Луфкин по природе аскет. На себя тратит минимум; пусть доходы у него огромные, сам он честен до мелочности, полулегальные способы уклонения от налогов никогда не использовал, поэтому состояния, соразмерного доходам, не нажил. С другой стороны, словно в качестве компенсации, Луфкин требует от своей фирмы всех ему претящих излишеств. Квартира, например, и так для него велика, а он добился, чтобы ее площадь удвоили. Вытребовал финансирование своих званых ужинов, тянущих скорее на дворцовые приемы. Вместо одного автомобиля имеет не менее полудюжины.
И даже здесь способности Луфкину не изменяют.
- Разумеется, я не рассматриваю эту квартиру как свою собственность, - пояснил он тоном человека априори непогрешимого.
Гости закивали согласно и в унисон.
- Я рассматриваю эту квартиру как собственность компании. Я не устаю повторять это своим подчиненным. Они все могут пользоваться этой собственностью.
Будь мы с Луфкином наедине (а я-то знаю его куда дольше, чем остальные присутствующие), я бы не удержался, проанализировал бы сию загадочную сентенцию. Интересно, как бы Луфкин отреагировал, если бы "подчиненный" поймал его на слове - и зарезервировал квартирку на выходные?
- Мои личные нужды, - продолжал Луфкин, - крайне просты. Я удовлетворился бы комнаткой с газовой плиткой.
Самое досадное, что так оно и есть.
Луфкину хватило бы и пары тостов с маслом - гостей его ждал роскошный ужин. Столовая, благодаря очередному необъяснимому распоряжению, была освещена даже чересчур ярко и вообще являлась единственной уютной комнатой. Над нашими головами полыхали люстры. Стол изобиловал живыми цветами. Бокалы, фужеры и рюмки стояли рядами, свет вспыхивал в них с ритмичной очередностью, будто они непрестанно рассчитывались на "первый-второй".
С хозяйского места Луфкин, всегда ограничивающийся одним бокалом виски с содовой, не без удовольствия наблюдал, как льются рекою херес, рейнвейн, кларет и шампанское.
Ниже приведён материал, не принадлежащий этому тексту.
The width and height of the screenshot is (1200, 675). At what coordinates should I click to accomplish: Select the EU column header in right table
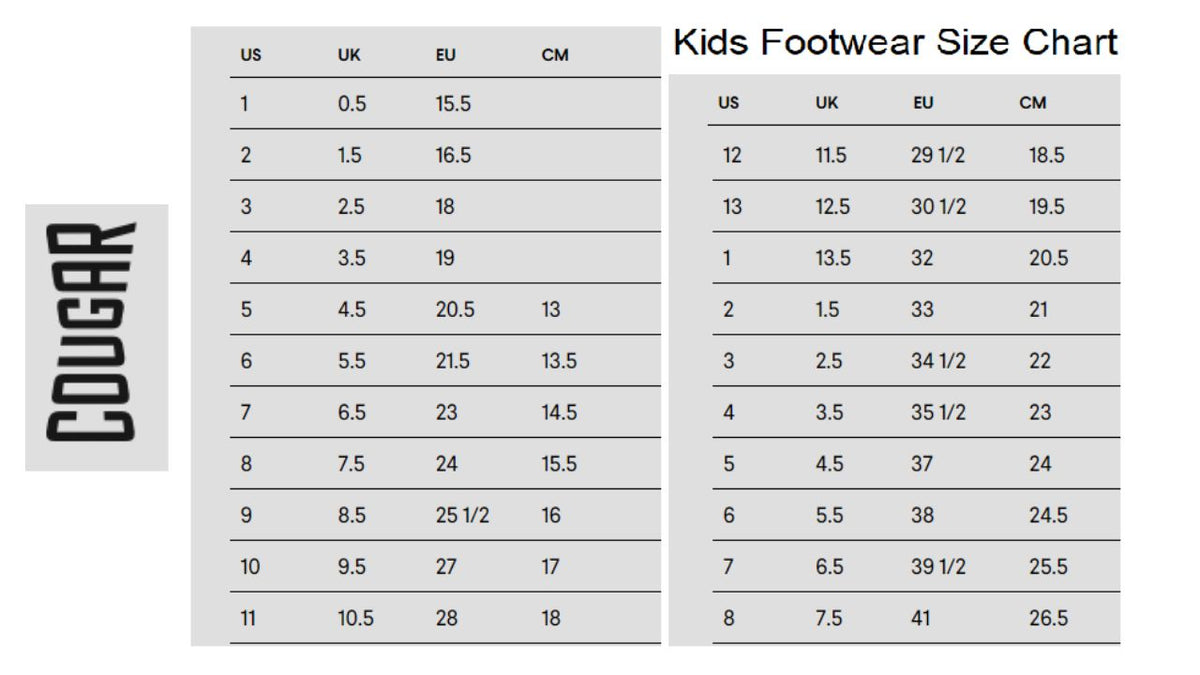click(923, 103)
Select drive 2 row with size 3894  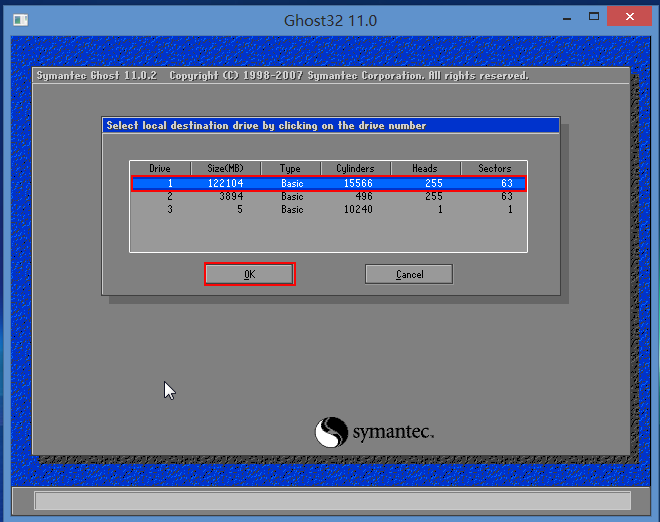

Худощавый, моложавый, коротко стриженный и до сих пор не поседевший, он вел себя как зритель и одновременно режиссер хорошо поставленного действа под названием "ужин". Речами себя не утруждал - правда, время от времени обращался к моей Маргарет бесцеремонно и в то же время заговорщицки. Он всегда любил женское общество. Львиную долю времени Луфкин проводит в обществе мужском, но, поскольку сам он строптив, с мужчинами ему неуютно. Уже подали вторую перемену блюд, когда Луфкин дозрел до обращения к гостям. Собрат-магнат помянул Роджера Квейфа и законопроект. Министры напряглись лицами, стали слушать; я тоже слушал. Луфкин ел фазана; не доев на три четверти, давно положил нож и вилку, откинулся на стуле - и вдруг вступил в разговор.
Резким, металлическим своим голосом он спросил:
- Что-что вы там говорили?
- Я говорил, наши деловые круги недовольны грядущими переменами в долгосрочной перспективе.
- Что конкретно им известно? - с презрением продолжал Луфкин.
- Есть мнение, что Квейф угробит авиационную промышленность.